**What to do**
What's wanted here is the full listing below, repeated exactly, with no images in it.
[Opening Supplied information section]
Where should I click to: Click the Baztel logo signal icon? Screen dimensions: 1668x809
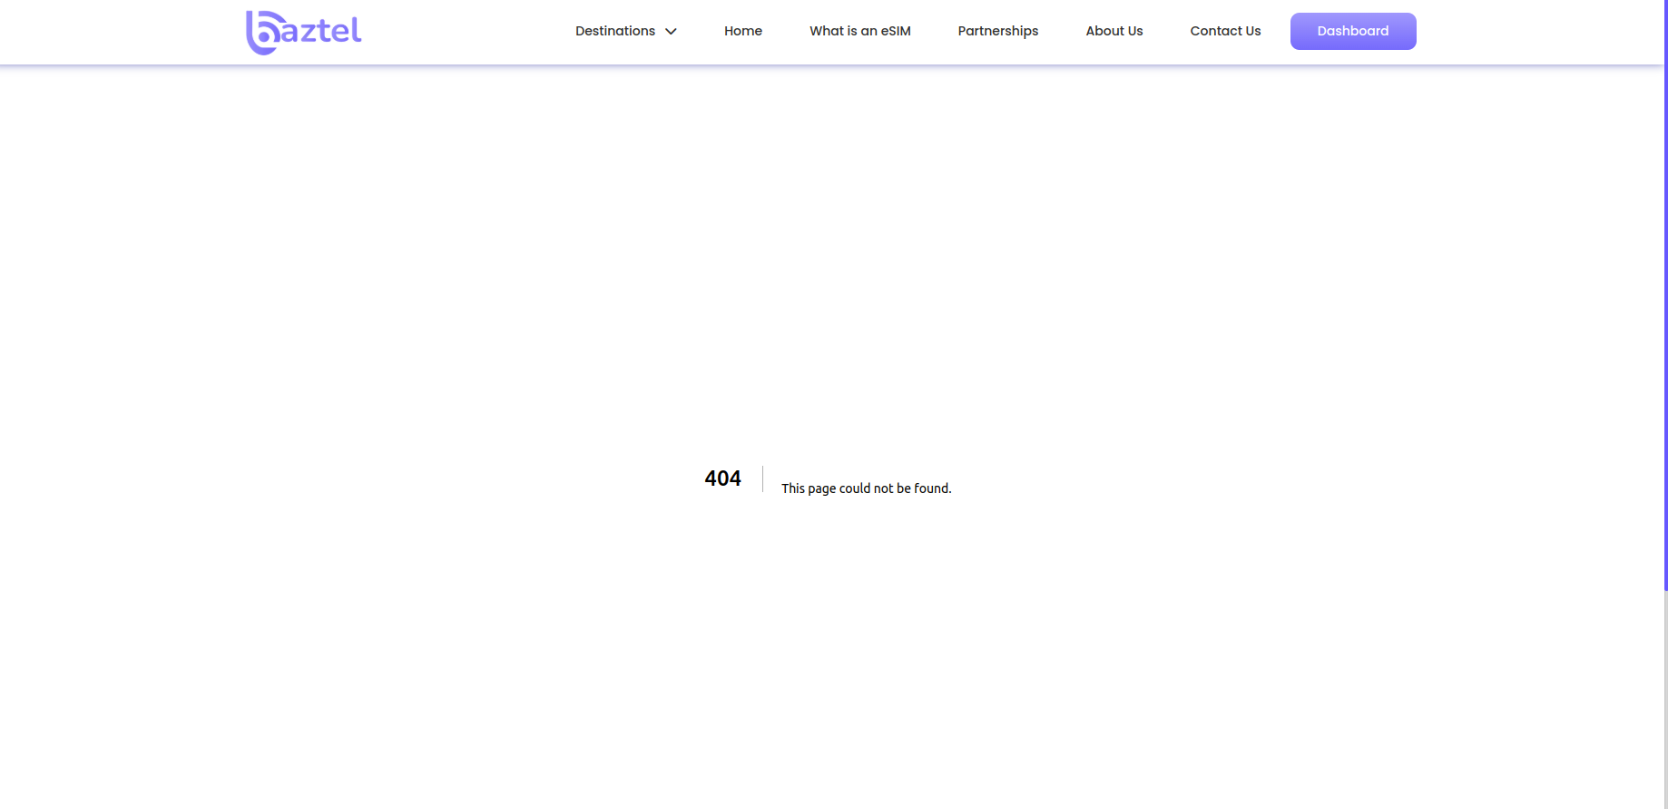coord(262,34)
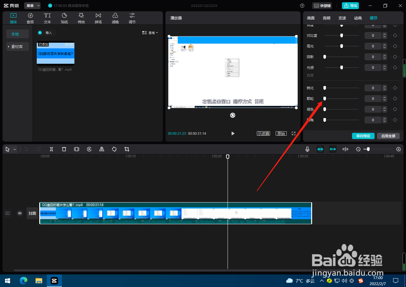Screen dimensions: 406x287
Task: Expand the 素材库 tree item
Action: (18, 46)
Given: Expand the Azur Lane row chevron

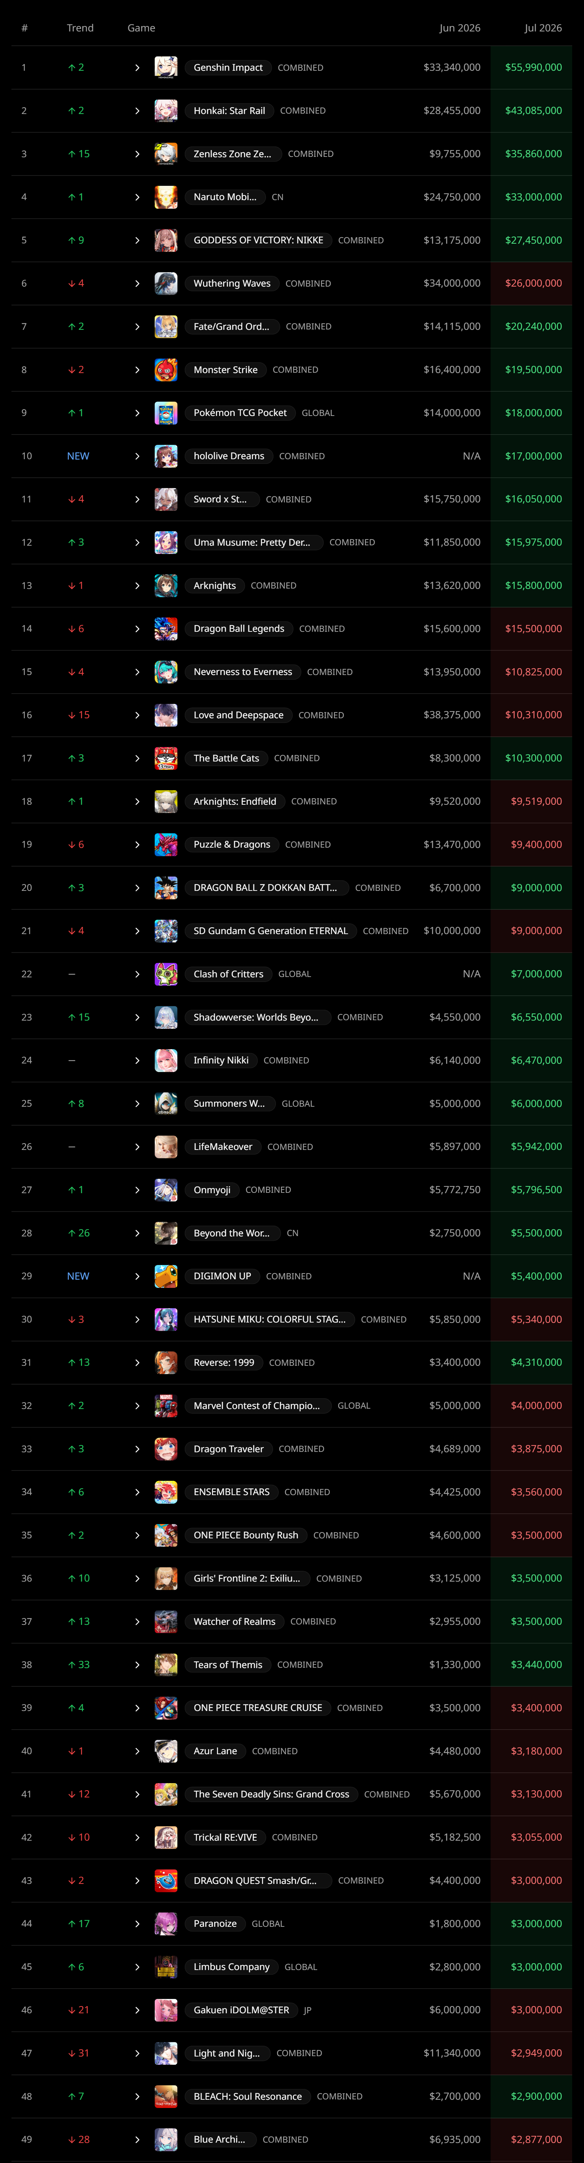Looking at the screenshot, I should tap(137, 1751).
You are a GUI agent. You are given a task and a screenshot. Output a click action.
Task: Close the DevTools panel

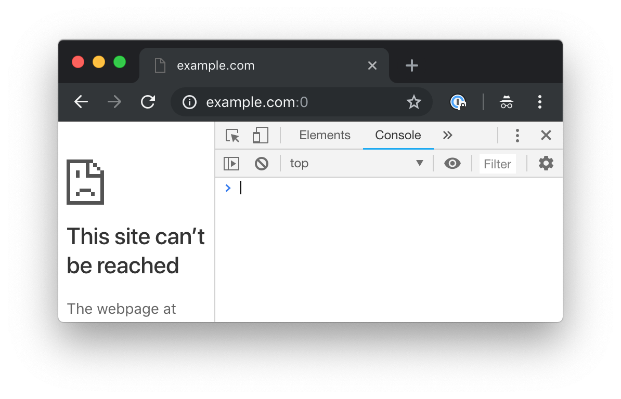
[Closing Supplied information section]
**Finished exercise**
Where should I click to: Click the Baztel logo signal icon? Screen dimensions: 1668x809
coord(262,34)
Screen dimensions: 406x287
Task: Expand the 素材库 tree item
Action: (18, 46)
Given: Expand the Azur Lane row chevron

Looking at the screenshot, I should tap(137, 1751).
You are a GUI agent. You are given a task and a screenshot. Output a click action.
Task: Close the DevTools panel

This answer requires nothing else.